WireGuard Performance - What bandwith to expect?

Started by o58rHtfJdDiU3p, July 28, 2025, 10:43:41 AM

Previous topic - Next topic
Hello,

I'm currently experimenting with segmenting my home network using WireGuard as an alternative to VLANs, which would require appropriate hardware support.

I seem to have the WireGuard instances and individual peers under control, but now I'm getting into the nitty-gritty of the expected performance.

My OPNsense runs under Proxmox on an older i7-6700 machine.

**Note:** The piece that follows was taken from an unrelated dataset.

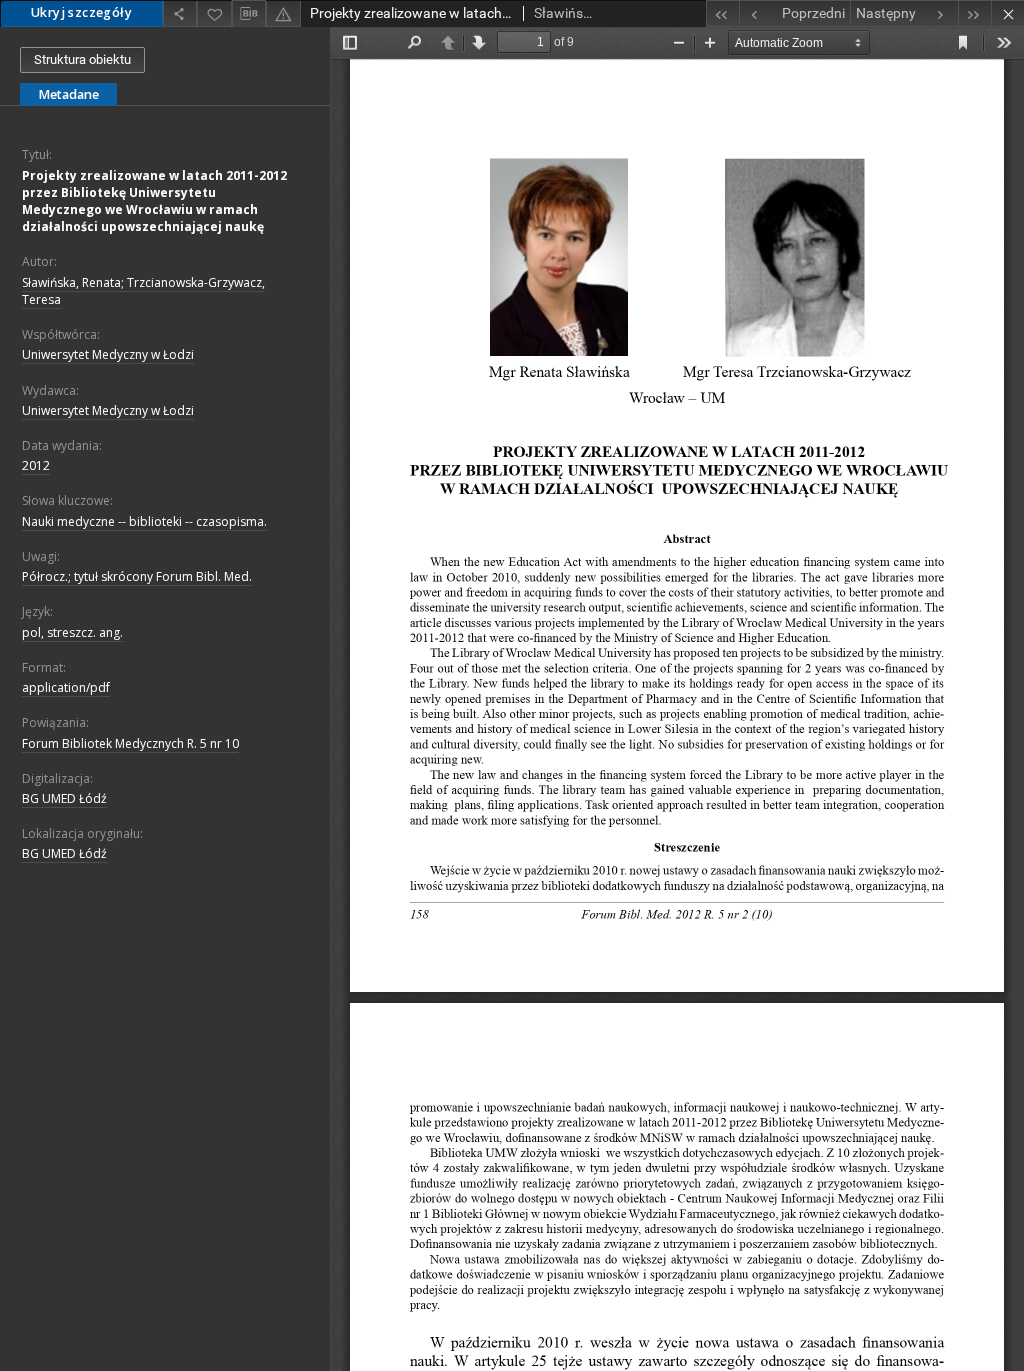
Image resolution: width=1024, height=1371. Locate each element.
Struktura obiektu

Both CPU and RAM seem to have sufficient performance margins.
The device has an Intel X520 dual SFP+ network card that supports 10Gbit/s.

I am testing with Crystal Disk Mark to test on a CIFS network share on a file server that is on the 10G network. So all devices, file server, test notebook and OPNsense router are on 10G network.
Here are my results.

1.) direct connection (without OPNsense routing)
R: 505.19 MByte/s
W: 479.73 MByte/s

2.) Wireguard activated between Notebook and OPNsense.
OPNsense has paravirtualized NIC so Intel X520 is initialized by Proxmox.
R: 67.61 MByte/s
W: 50.55 MByte/s

3.) WireGuard with NIC PCIe passthrough in OPNsense VM. So OPNsense should have exclusive access to the 10Gbit/s network card.
R: 57.13 MByte/s
W: 27.25 MByte/s

So the question is now: What do I see with these results?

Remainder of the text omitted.